## Extracted text
So its cheap then and swirl free. I think not. There is no way you can clean a very dirty car on the cheap swirl free with a spray and a microfibre. Believe me i wash my car with all kit and i struggle to keep my black paint swirl free.


----------



## -Kev-

by common sense i mean use it as any other quick detailer, i.e wash the car first


----------



## bero1306

-Kev- said:


> by common sense i mean use it as any other quick detailer, i.e wash the car first


This is not what this product is for. Its a AIO cleaner where no water is used mate. If you require a QD just buy one.


----------



## -Kev-

bero1306 said:


> This is not what this product is for. Its a AIO cleaner where no water is used mate. If you require a QD just buy one.


im aware of what it is thanks, a QD with carnauba content. others have used it as a QD with no problems. im not the one asking about this product btw


----------



## bero1306

I know but you are the one that quoted me. 

I know someone who tried this waterless wash system and it worked out expensive per wash and imo when taking mud of your car with a microfibe it will swirl. If you have no access to water then i guess its ok. The End. :thumb:


----------



## alan_mcc

I have two bottles of it and it's ****e.

It's good like Kev said for a wipedown when the car is clean and dry but useless at anything else. Oh and screenwash that comes with it is the best I've ever used :thumb:


----------



## chillly

Found it to be a very good product on paint and glass. One of the best uses for me is if you have the odd panel to do due to bird bombs tree sap etc etc and you dont want to wash the whole car. Instant clean and protection until you wish to do more. Is it worth having trying ? Yes


----------



## pebblemonkey

I have two bottles of this that my mother(qvc addict!) bought me. Came with 8 nice micro-fibers too:thumb: She thought it would save me time cleaning my car....bless her. Anyway I use it every now and then as a QD after washing and it does leave a very nice gloss finish. Going to give it a go over the coli on the the Gf's mini and see if I can get another few weeks out of it. I don't think I would buy it myself though.

## Dataset section
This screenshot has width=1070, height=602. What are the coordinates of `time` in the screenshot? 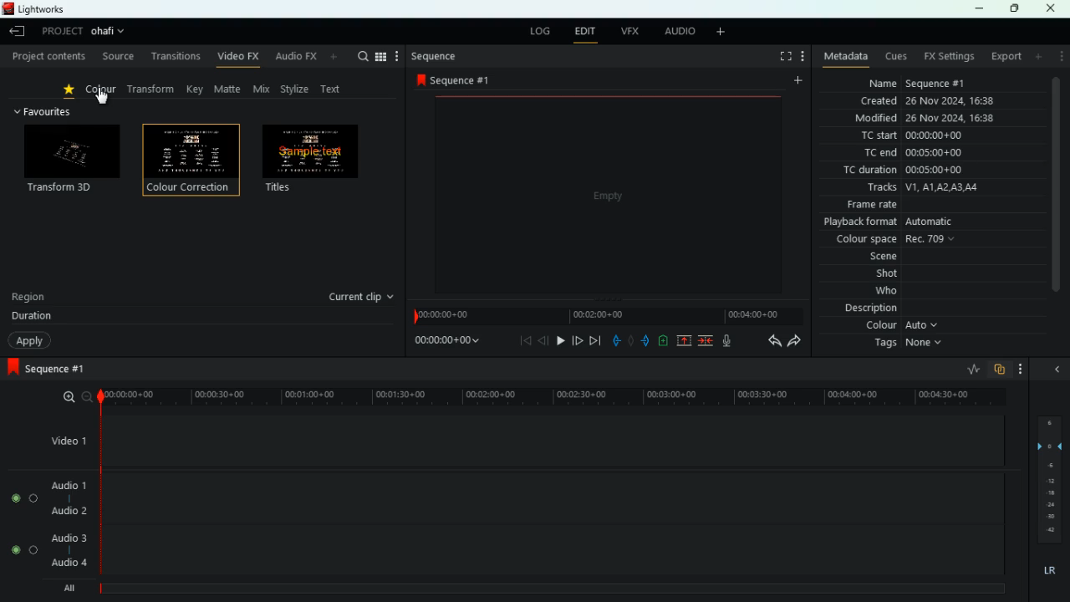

## Exercise requirements
Write out a stretch of the forum thread, starting at the words "So its cheap" and stopping after "paint swirl free.", but switch "black" to "red".

## Solution to the exercise
So its cheap then and swirl free. I think not. There is no way you can clean a very dirty car on the cheap swirl free with a spray and a microfibre. Believe me i wash my car with all kit and i struggle to keep my red paint swirl free.